Nella storia dell’evoluzione la comparsa della vita e poi del sesso hanno costituito due importanti mutamenti del nostro pianeta. Altrettanto impressionante fu la comparsa, circa 250.000 anni fa, della specie umana, complessa e flessibile in modo assolutamente unico. Dall’osservazione scientifica della vita dei bonobo (primate prototipo dell’ominide e dell’evoluzione umana) è emerso che tale società non è così fortemente dominata dal maschio e strutturata militarmente come si credeva in passato; il ruolo della femmina è centrale soprattutto nell’ambito della spartizione del cibo e nell’attività sessuale, dove mostrano una netta preferenza per maschi poco aggressivi, amichevoli e che non le spaventano o minacciano, basando così i rapporti sulla fiducia più che sulla paura o sulla forza. Interessante a tal proposito è accennare alla specie del bonobo, cosiddetto scimpanzé nano che iniziò ad essere studiato solo nel 1972. La loro conformazione fisica più gracile e simile a quella degli umani (le femmine hanno i genitali ruotati in avanti, cosa che rende possibile fare sesso faccia a faccia), le loro interazioni sociali meno tese e aggressive, il ruolo centrale della femmina soprattutto se madre, l’attività sessuale intesa anche a dare piacere, riducendo così l’ostilità maschile, il ruolo maschile partecipe ad educare i piccoli, tutto ciò dimostra una società basata sul modello della partnership più che sulla dominanza. E’ soprattutto il modo di vivere il sesso, però, che influisce di molto sul tipo di società: il sesso inteso a dare puro piacere ha come effetto un minor grado di violenza e una maggiore fluidità sociale.

 

Capitolo 3 – Il sesso come sacramento: i doni divini della vita, dell’amore e del piacere

Nella cultura occidentale l’arte religiosa incentrata su immagini sessuali risale ad oltre 20.000 anni fa, epoca in cui uno dei temi ricorrenti è la sacralità del corpo femminile, della vulva, del ventre e del seno della donna. Ma di tutto questo non ci è mai stato raccontato nulla, liquidando tale arte come di poco conto e poco interesse, anche se, invece, quelle incisioni rupestri danno un’idea molto chiara e precisa della società di allora e del modo di intendere la vita e la spiritualità.

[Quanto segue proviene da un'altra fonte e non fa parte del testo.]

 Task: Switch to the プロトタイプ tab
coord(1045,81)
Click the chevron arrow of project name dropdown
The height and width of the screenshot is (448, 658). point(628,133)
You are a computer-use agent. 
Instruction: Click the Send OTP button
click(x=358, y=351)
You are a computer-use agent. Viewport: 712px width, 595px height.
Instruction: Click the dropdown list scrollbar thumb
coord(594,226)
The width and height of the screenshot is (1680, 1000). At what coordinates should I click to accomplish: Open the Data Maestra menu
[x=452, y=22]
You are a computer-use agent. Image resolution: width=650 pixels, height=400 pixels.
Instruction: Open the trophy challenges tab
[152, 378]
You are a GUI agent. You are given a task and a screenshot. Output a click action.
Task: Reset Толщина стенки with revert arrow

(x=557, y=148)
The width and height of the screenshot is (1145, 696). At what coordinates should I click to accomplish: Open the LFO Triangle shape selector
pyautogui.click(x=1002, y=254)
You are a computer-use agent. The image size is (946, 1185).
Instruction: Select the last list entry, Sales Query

Uno degli aspetti più strabilianti che emerge dall’osservazione di tale arte è l’interesse dei nostri antenati e delle nostre antenate per la nascita e la rinascita della vita, esperienze legate a riti sacri in cui predominava l’elemento erotico, ad esempio durante il ritorno alla primavera, intesa come manifestazione dei misteriosi poteri che danno e mantengono l’esistenza. Riti sacri ed erotici dunque intesi come rituali di allineamento con i poteri generatori della vita, grazie ai quali potersi accostare alla Dea, la quale non deve essere confusa con la versione femminile di Dio e quindi trascendente, ma  intesa come un concetto onnicomprensivo per descrivere i poteri creativi femminili che tanto impressionavano i nostri antenati perché permeavano e animavano l’intero universo.

Riti inoltre che dimostrano la centralità nella Preistoria della sacralizzazione del piacere sessuale, grazie al quale si riduce la tensione e l’aggressività e si incoraggiano i vincoli sociali affiliativi. Esempi illuminanti di tali riti sono il cosiddetto “matrimonio sacro” inteso come unione sessuale che può portare alla nascita di una nuova vita, o la modalità di sepoltura dei defunti, sotterrati in tombe rotonde con una piccola apertura ad oriente, verso il sole che sorge. Questo a dimostrazione che le nostre antenate e i nostri antenati  avevano ben chiara la connessione non solo tra sesso e nascita ma anche tra sesso e rinascita.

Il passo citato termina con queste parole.